Les banques devront rendre des comptes sans assistance

jeudi, 30.05.2013

L’accord avec les Etats-Unis ne dit toujours rien sur le montant. Les estimations vont de 7 à 40 milliards.

Pierre bessard

C’est une simple facilité qu’a négociée la Confédération avec les Etats-Unis: ils pourront mettre en œuvre unilatéralement leur programme de résolution du différend fiscal en vertu du droit américain. Ce sera ensuite à chaque banque de décider si elle veut ou non participer, en vue d’éviter des poursuites notamment. Les banques concernées pourront négocier directement un règlement du passé, sans violer le droit suisse. Cependant, aucun cadre ni aucune garantie délimitant le processus de résolution n’ont été obtenus. Cela paraît peu. «La Confédération n’en fera pas plus», a affirmé hier Eveline Widmer-Schlumpf.

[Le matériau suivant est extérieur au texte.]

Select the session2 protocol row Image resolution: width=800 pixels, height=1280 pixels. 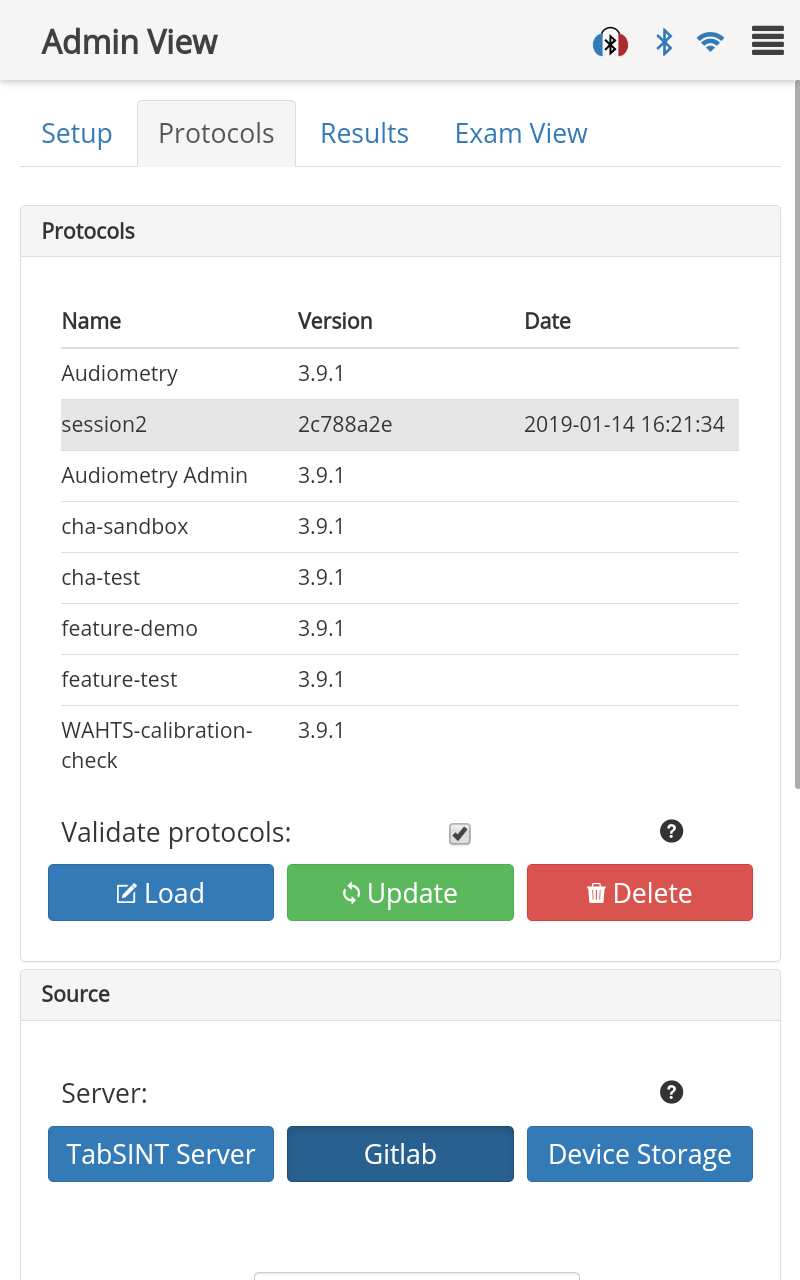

Tout semble avoir été fait pour que la solution soit politiquement acceptable. Que le Parlement entérine les mesures (limitées à un an) le mois prochain pour qu’elles entrent en vigueur comme prévu le 1er juillet, est toutefois incertain: le Parti socialiste et les démocrates du centre ne sont pas les seuls à contester ce calendrier. Selon le texte, les banques seraient autorisées à livrer les renseignements nécessaires pour défendre leurs intérêts. En revanche, les données relatives aux clients ne pourront être remises que dans le cadre d’une procédure d’assistance administrative. Cette solution n’engage pas l’Etat financièrement et évite la rétroactivité ou le recours à des mesures extraordinaires. Pour les banques, cela ne résout rien. Les estimations de coût total des pénalités vont de 7 à  40 milliards (chiffre donné hier à L’Agefi par une source proche du dossier). Le risque que certaines banques se retrouvent en difficultés financières est de plus en plus pris au sérieux. A quoi s’ajoute l’incertitude sur les détails du programme de résolution, non négociables: les Etats-Unis ne veulent les communiquer aux banques qu’après que la loi suisse a été adoptée.